Pride and Prejudice > Chapter 33
Bookmark Pride and Prejudice, chapter 33 for future reference.
Pride and Prejudice
- by Jane Austen
More than once did Elizabeth, in her ramble within the park,
unexpectedly meet Mr. Darcy. She felt all the perverseness of
the mischance that should bring him where no one else was brought,
and, to prevent its ever happening again, took care to inform him
at first that it was a favourite haunt of hers. How it could occur
a second time, therefore, was very odd! Yet it did, and even a
third. It seemed like wilful ill-nature, or a voluntary penance,
for on these occasions it was not merely a few formal inquiries
and an awkward pause and then away, but he actually thought it
necessary to turn back and walk with her. He never said a great
deal, nor did she give herself the trouble of talking or of
listening much; but it struck her in the course of their third
rencontre that he was asking some odd unconnected questions — about
her pleasure in being at Hunsford, her love of solitary walks, and
her opinion of Mr. and Mrs. Collins's happiness; and that in
speaking of Rosings and her not perfectly understanding the house,
he seemed to expect that whenever she came into Kent again she
would be staying there too. His words seemed to imply it. Could
he have Colonel Fitzwilliam in his thoughts? She supposed, if he
meant anything, he must mean an allusion to what might arise in
that quarter. It distressed her a little, and she was quite glad
to find herself at the gate in the pales opposite the Parsonage.
She was engaged one day as she walked, in perusing Jane's last
letter, and dwelling on some passages which proved that Jane
had not written in spirits, when, instead of being again surprised
by Mr. Darcy, she saw on looking up that Colonel Fitzwilliam
was meeting her. Putting away the letter immediately and
forcing a smile, she said:
"I did not know before that you ever walked this way."

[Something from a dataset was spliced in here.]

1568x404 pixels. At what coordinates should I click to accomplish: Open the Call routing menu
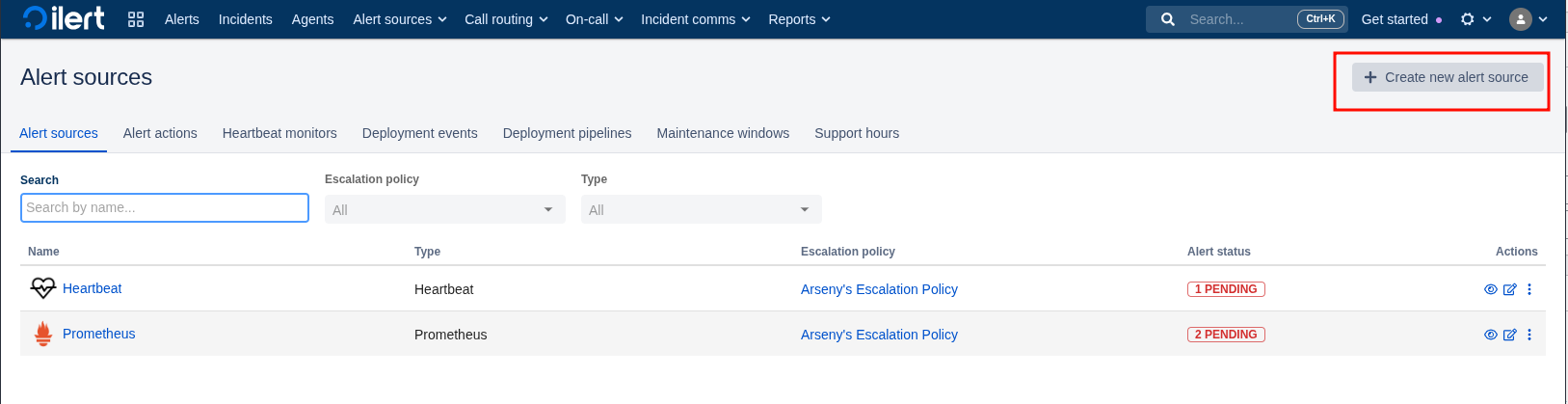pyautogui.click(x=505, y=19)
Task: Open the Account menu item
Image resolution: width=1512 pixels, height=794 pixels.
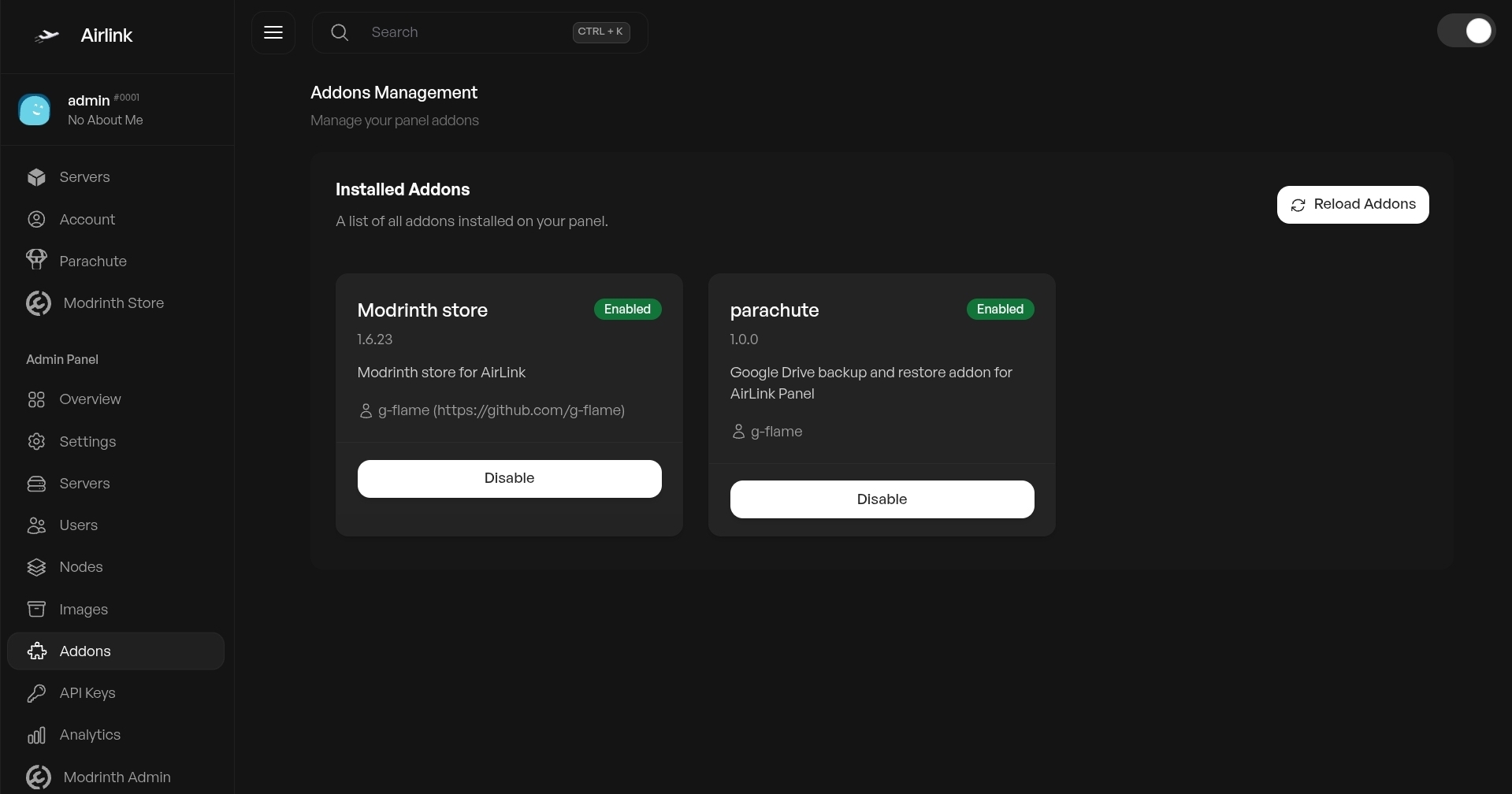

"I have been making the tour of the park," he replied, "as I
generally do every year, and intend to close it with a call at the
Parsonage. Are you going much farther?"
"No, I should have turned in a moment."
And accordingly she did turn, and they walked towards the
"Do you certainly leave Kent on Saturday?" said she.
"Yes — if Darcy does not put it off again. But I am at his
disposal. He arranges the business just as he pleases."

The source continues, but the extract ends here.